Quite surprisingly, however, they report that compared with previously studied commercially sourced nanoceria (Aldrich Chemical Co. (Cat. #639648)), this form of citrate stabilized nanoceria was more toxic, was not seen in the brain, and produced little oxidative stress effect to the hippocampus and cerebellum.
DiFrancesco et al. in commonly assigned PCT/US2007/077545, METHOD OF PREPARING CERIUM DIOXIDE NANOPARTICLES, filed Sep. 4, 2007, describes the oxidation of cerous ion by hydrogen peroxide at low pH (<4.5) in the presence of biocompatible stabilizers, such as citric acid (CA), lactic acid, tartaric acid, gluconic acid, ethylenediaminetetraacetic acid (EDTA), and combinations thereof. Specifically, the stabilizer lactic acid and the combination of lactic acid and EDTA are shown to directly produce stable dispersions of nanoceria of average particle size in the range of 3-8 nm.
Reed et al. in commonly assigned US2013/0337083, NANOCERIA FOR THE TREATMENT OF OXIDATIVE STRESS, filed Mar. 15, 2013, describes a synergistic increase in hippocampal cell sparing for mice treated with nanoceria prepared with a combination of citric acid (CA) and EDTA, wherein the molar ratio of CA/EDTA ranges from 3.0 to 0.1. Amelioration of disease progression and improvement in motor behavior tests resulted in murine models of chronic-progressive multiple sclerosis, relapse-remitting multiple sclerosis, amyotrophic lateral sclerosis and ischemic reperfusion injury.
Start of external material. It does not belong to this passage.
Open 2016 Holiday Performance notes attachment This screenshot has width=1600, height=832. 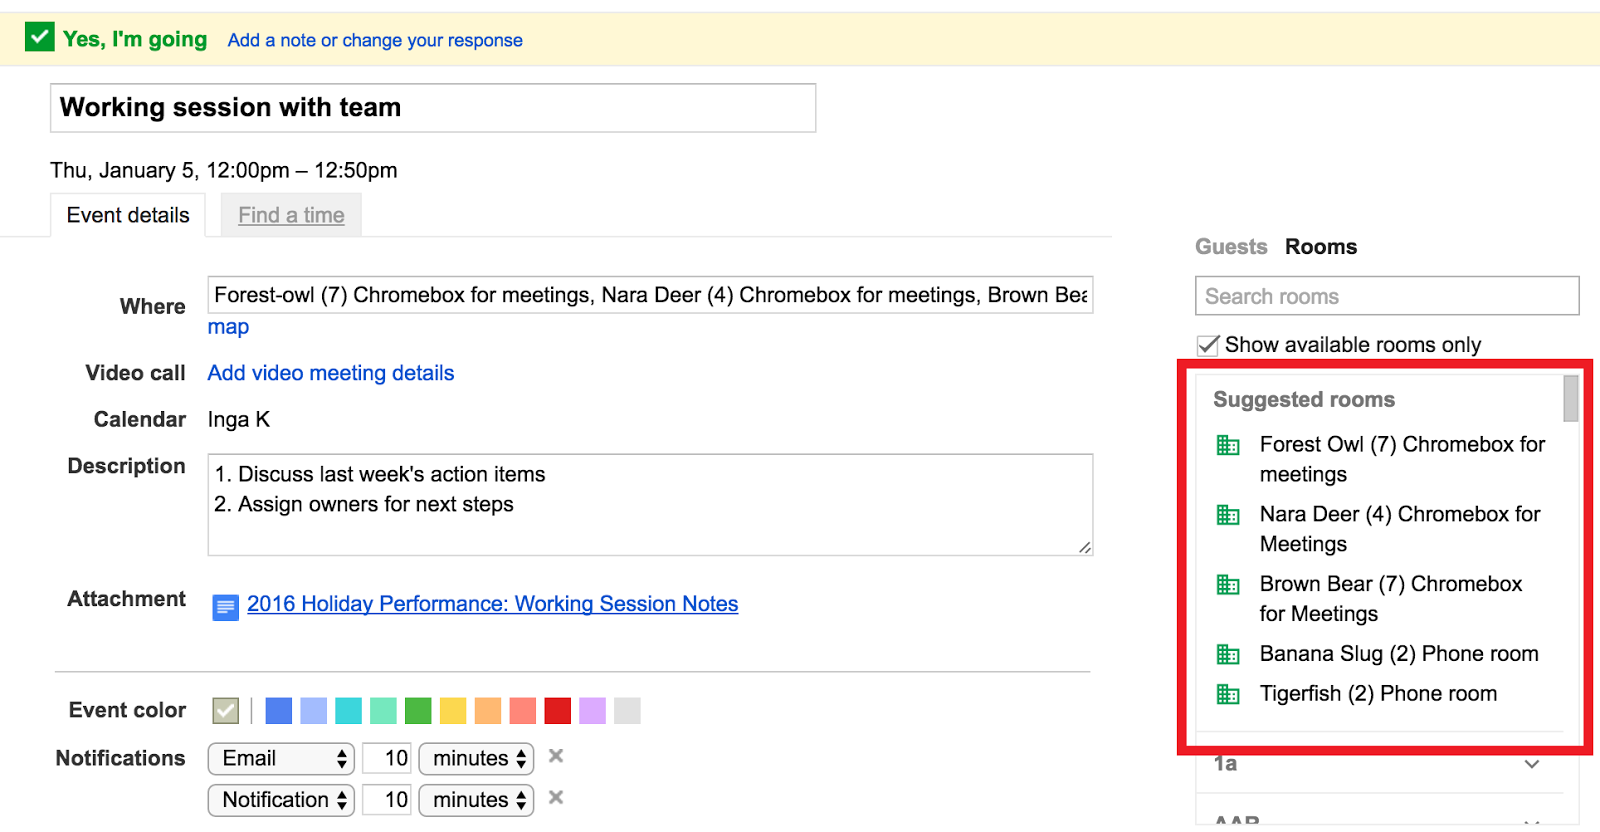click(492, 604)
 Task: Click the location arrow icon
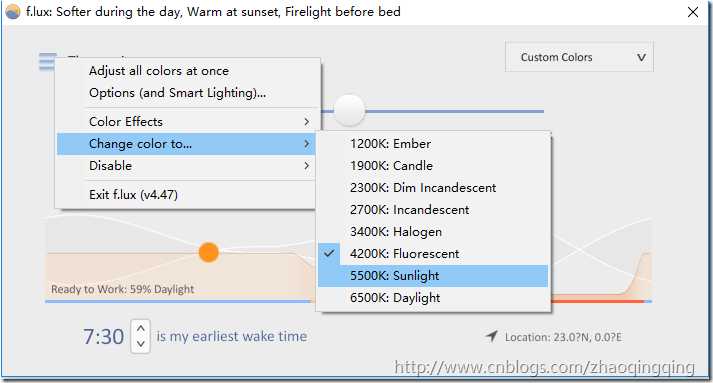(492, 337)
As described previously, various methods have been reported for preparing biocompatible dispersions of cerium-containing nanoparticles, and in particular those stabilized with citric acid or citrate ion. However, a need remains for further improvement in the free radical scavenging ability of citric acid stabilized cerium-containing nanoparticle dispersions, used, for example, to treat the effects of oxidative stress related diseases and events, such as ischemic stroke.